1. Communicate the objectives and agenda to all participants before the meeting starts

2. If a document is to be reviewed, brief participants to read it beforehand

3. All appropriate people must be invited – and must attend

4. But on the other hand the numbers attending must also be kept to the minimum required – don’t invite spectators

5. Everyone should turn up on time

6. It should be made clear that it’s unacceptable for attendees to use phones, tablets or laptops at meetings. This is fast becoming a real bane of meetings – how can you have a productive meeting if half of the attendees are distracted by e-mails, texts and instant messages?

7. The meeting owner needs to be prepared and shouldn’t just try to ‘take it as it comes’

8. He or she must keep the meeting to the agenda and avoid being side-tracked

9. Actions and decisions from the meeting must be minuted and followed up.
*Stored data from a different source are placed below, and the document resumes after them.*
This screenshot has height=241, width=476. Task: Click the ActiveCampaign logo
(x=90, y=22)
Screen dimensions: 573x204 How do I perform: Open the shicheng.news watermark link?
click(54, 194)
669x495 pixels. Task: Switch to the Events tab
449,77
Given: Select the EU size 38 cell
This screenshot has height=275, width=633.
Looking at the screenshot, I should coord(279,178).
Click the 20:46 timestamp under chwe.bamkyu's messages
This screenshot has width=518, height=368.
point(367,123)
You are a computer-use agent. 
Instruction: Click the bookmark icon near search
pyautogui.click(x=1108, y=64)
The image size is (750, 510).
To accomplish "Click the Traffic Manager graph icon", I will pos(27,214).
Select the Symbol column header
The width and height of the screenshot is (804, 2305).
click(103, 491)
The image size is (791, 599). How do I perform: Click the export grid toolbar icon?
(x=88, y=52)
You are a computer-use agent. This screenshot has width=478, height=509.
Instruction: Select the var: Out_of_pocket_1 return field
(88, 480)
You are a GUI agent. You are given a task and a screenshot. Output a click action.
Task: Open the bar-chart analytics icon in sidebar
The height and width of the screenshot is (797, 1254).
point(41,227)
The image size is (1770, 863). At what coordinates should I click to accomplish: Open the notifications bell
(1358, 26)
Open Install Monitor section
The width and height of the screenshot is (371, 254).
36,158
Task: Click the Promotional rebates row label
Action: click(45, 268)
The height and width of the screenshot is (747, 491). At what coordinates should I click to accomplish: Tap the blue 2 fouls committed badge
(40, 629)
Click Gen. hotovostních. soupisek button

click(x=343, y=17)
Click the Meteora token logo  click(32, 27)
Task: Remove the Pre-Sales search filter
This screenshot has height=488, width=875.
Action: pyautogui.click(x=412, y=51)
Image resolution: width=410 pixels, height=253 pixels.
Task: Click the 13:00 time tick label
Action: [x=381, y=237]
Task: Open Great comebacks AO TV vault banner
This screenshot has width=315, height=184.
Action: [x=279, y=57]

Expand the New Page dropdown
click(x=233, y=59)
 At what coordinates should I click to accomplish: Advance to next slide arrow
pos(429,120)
10. There can be particular issues where a remote participant dials in to a meeting being held in a meeting room. If you regularly hold meetings where one or more participants dial in, then the meeting owner needs to work hard to involve the remote participants, who otherwise can just end up listening to a hubbub of noise.

11. Videoconferencing is a lot more effective way of holding meetings between geographically remote staff than conference calls. As well as receiving better feedback in terms of body language, there is less of a temptation to try to multi-task and service e-mails and other work in a video conference than an audio conference. With Skype and Google Hangouts available, video conferencing is no longer the very expensive option that it used to be.

You also need to decide how many meetings you, personally, need to attend. It’s very easy to find yourself overwhelmed by them, so be selective. You don’t need to go to them all, and need to trust team members to run meetings, and to find their own solutions to certain issues.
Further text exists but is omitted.